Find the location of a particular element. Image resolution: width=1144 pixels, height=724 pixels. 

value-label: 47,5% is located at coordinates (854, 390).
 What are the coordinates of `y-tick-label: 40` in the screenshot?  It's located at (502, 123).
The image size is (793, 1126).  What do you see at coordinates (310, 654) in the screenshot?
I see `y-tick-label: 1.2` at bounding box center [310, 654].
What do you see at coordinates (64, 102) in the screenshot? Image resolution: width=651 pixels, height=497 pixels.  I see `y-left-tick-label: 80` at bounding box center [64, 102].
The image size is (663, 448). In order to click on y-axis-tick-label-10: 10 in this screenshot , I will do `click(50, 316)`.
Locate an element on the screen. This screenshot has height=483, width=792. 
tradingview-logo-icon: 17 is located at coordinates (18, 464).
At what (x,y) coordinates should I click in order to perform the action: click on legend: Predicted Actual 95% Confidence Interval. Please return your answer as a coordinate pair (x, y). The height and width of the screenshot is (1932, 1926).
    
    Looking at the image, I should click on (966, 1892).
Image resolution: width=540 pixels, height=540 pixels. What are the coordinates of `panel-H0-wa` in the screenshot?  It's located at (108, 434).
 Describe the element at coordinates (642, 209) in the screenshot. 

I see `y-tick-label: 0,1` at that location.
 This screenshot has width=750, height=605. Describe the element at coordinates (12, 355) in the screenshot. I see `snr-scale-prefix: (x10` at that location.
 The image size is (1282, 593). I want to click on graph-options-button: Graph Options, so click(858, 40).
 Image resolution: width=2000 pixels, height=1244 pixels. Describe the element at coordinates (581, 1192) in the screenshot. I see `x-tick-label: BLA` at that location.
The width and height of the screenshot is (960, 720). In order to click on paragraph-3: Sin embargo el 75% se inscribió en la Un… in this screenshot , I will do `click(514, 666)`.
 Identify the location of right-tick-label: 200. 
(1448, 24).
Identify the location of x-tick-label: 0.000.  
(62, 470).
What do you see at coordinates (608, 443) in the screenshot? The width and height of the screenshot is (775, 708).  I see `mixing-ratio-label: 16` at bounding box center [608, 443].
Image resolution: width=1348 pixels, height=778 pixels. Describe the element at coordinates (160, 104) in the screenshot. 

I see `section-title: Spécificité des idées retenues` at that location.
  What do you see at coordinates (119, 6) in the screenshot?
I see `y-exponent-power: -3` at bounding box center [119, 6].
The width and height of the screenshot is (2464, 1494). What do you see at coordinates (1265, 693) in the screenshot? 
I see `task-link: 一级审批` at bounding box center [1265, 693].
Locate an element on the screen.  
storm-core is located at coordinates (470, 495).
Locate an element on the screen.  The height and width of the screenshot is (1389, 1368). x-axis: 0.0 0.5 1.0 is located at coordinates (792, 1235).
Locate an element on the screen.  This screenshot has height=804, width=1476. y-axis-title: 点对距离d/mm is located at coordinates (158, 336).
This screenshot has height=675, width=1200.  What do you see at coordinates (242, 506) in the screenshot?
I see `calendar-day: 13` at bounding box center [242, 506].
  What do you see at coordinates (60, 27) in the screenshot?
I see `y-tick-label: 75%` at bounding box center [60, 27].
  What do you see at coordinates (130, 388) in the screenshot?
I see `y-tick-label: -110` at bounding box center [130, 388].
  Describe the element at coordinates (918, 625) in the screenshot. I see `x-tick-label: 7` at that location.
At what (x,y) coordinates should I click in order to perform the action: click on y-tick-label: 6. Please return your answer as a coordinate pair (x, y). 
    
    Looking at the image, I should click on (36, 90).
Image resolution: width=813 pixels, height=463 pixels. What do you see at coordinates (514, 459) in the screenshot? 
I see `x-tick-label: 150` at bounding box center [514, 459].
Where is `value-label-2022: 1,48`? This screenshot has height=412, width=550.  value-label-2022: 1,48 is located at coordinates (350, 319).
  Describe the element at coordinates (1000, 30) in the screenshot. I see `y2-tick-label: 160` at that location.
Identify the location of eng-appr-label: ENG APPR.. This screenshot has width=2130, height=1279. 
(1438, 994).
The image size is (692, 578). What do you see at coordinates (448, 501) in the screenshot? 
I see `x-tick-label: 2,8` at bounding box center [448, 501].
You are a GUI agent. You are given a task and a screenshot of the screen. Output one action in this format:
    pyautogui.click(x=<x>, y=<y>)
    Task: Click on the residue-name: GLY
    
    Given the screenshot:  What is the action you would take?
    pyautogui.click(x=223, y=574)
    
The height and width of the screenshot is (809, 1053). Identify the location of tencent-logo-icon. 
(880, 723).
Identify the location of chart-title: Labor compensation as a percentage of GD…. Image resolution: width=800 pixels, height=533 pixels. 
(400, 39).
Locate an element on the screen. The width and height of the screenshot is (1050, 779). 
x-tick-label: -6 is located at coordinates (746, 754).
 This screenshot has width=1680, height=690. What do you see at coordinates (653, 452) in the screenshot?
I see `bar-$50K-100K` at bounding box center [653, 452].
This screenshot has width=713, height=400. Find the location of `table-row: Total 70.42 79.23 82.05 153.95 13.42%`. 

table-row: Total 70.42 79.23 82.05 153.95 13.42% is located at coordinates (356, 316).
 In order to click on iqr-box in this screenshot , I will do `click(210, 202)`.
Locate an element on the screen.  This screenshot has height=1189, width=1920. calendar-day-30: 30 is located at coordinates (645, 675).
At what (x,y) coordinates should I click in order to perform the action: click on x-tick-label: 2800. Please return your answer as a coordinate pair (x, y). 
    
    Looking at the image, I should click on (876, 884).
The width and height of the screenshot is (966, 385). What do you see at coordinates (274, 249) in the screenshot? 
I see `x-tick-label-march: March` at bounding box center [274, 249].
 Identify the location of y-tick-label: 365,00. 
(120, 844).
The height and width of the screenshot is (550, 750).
----------------------------------------
• **ASSIGNMENT**: Express the lines starting at the beginning of the records and ending at the line that contains "The image size is (663, 448)." as a JSON list of strings, one string per line, with blank lines left out.

• **SOLUTION TO THE EXERCISE**:
[
  "Find the location of a particular element. Image resolution: width=1144 pixels, height=724 pixels. ",
  "value-label: 47,5% is located at coordinates (854, 390).",
  " What are the coordinates of `y-tick-label: 40` in the screenshot?  It's located at (502, 123).",
  "The image size is (793, 1126).  What do you see at coordinates (310, 654) in the screenshot?",
  "I see `y-tick-label: 1.2` at bounding box center [310, 654].",
  "What do you see at coordinates (64, 102) in the screenshot? Image resolution: width=651 pixels, height=497 pixels.  I see `y-left-tick-label: 80` at bounding box center [64, 102].",
  "The image size is (663, 448). In order to click on y-axis-tick-label-10: 10 in this screenshot , I will do `click(50, 316)`."
]